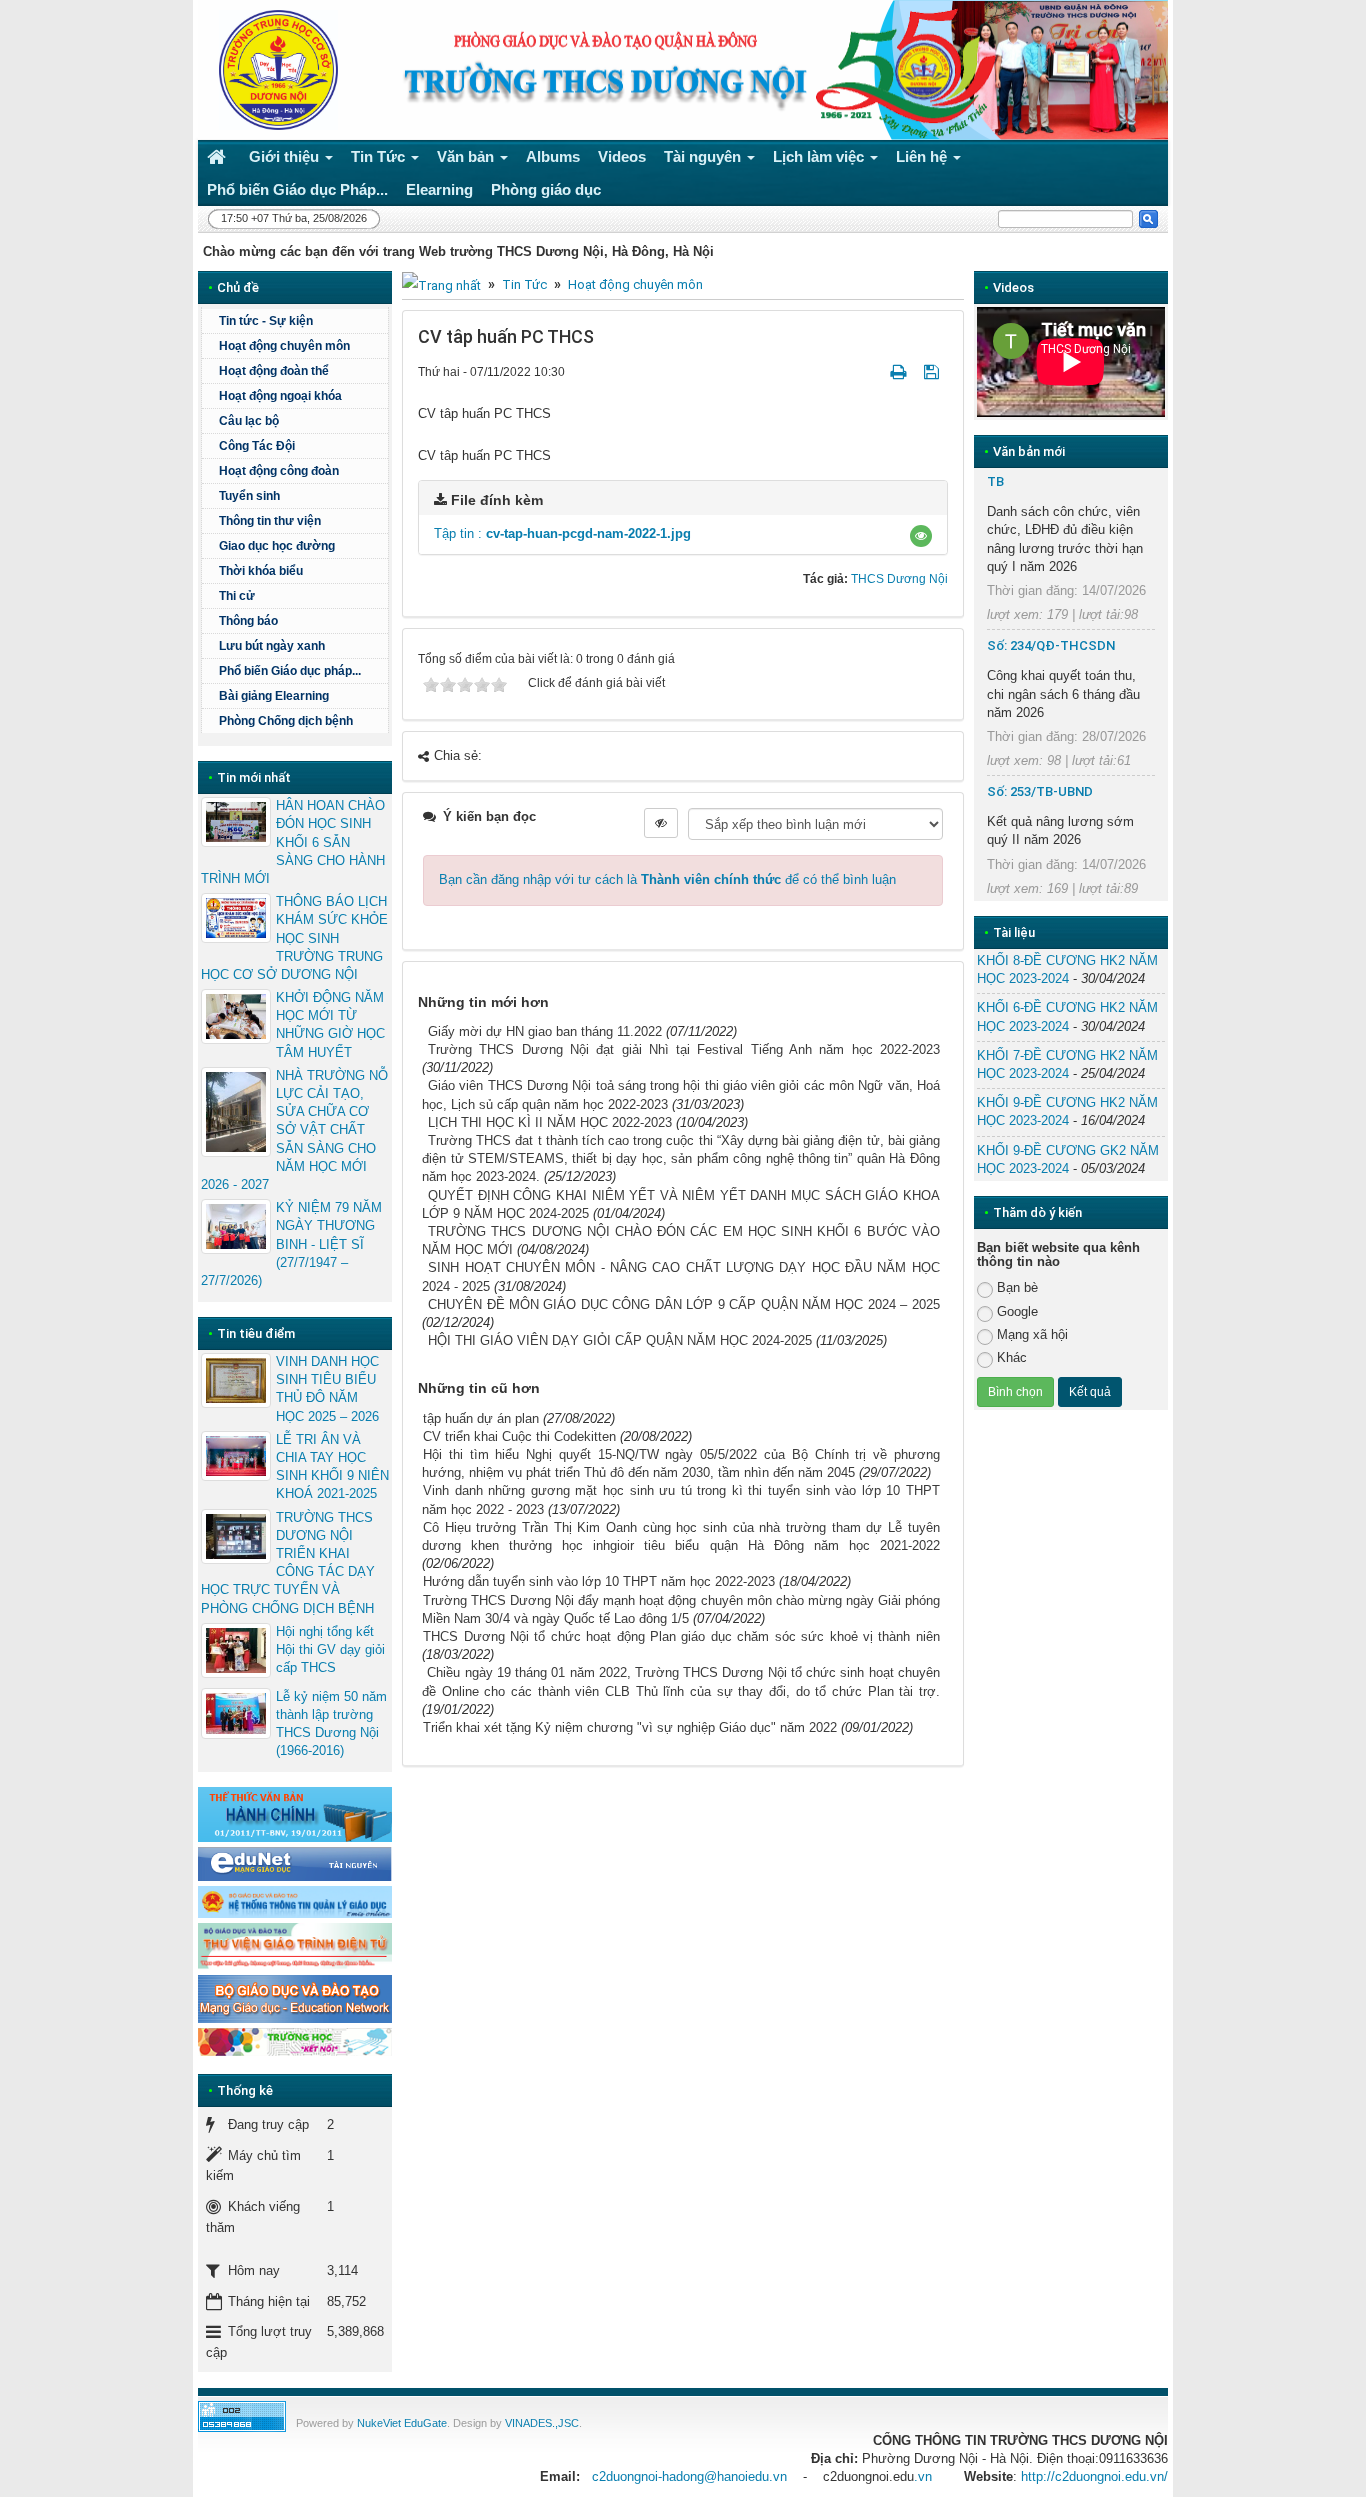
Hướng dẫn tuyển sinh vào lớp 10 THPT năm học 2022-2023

==

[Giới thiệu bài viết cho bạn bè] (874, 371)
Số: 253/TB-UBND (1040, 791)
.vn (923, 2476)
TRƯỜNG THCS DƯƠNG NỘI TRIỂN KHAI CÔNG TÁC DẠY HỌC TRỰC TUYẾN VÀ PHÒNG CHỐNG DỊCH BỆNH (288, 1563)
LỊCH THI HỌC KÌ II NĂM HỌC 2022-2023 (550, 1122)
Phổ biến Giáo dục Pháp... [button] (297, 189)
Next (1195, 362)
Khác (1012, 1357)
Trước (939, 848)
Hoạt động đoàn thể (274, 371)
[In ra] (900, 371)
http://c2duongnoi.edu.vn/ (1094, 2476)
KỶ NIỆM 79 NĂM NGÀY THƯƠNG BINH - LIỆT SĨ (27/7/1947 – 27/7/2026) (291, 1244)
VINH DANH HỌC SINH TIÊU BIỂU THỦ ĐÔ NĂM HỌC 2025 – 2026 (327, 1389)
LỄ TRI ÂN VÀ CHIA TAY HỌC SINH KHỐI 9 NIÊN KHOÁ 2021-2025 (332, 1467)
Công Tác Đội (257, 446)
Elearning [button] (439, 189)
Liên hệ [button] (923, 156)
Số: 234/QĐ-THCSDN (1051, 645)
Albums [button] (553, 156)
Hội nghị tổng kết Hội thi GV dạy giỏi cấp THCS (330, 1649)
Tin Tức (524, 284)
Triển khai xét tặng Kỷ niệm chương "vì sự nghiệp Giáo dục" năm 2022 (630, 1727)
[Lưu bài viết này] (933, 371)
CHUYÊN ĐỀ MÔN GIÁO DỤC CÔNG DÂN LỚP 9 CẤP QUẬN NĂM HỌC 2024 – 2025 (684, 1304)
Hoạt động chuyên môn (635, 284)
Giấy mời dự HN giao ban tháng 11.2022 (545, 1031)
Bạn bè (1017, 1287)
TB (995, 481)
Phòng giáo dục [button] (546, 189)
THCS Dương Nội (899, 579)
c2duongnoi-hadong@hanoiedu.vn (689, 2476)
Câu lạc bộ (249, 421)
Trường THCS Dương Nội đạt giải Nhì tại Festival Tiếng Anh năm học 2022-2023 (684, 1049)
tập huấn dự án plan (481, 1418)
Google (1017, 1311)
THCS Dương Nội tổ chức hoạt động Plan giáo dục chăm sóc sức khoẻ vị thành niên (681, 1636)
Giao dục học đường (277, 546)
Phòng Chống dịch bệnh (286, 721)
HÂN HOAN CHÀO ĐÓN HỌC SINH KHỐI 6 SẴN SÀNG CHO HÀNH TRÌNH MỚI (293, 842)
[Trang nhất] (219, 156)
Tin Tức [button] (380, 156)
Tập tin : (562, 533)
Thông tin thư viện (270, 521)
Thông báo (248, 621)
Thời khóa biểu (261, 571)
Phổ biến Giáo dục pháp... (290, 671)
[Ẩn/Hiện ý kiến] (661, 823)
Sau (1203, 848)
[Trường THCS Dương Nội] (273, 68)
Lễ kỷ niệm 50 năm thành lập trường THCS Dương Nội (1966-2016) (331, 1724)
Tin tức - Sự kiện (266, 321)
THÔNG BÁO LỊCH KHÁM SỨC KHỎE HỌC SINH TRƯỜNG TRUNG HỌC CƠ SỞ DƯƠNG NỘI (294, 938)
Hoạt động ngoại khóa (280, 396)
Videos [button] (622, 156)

● How to complete this task
Please return every line in the data that includes the string "viết".

● Answer to the exercise
[Giới thiệu bài viết cho bạn bè] (874, 371)
[Lưu bài viết này] (933, 371)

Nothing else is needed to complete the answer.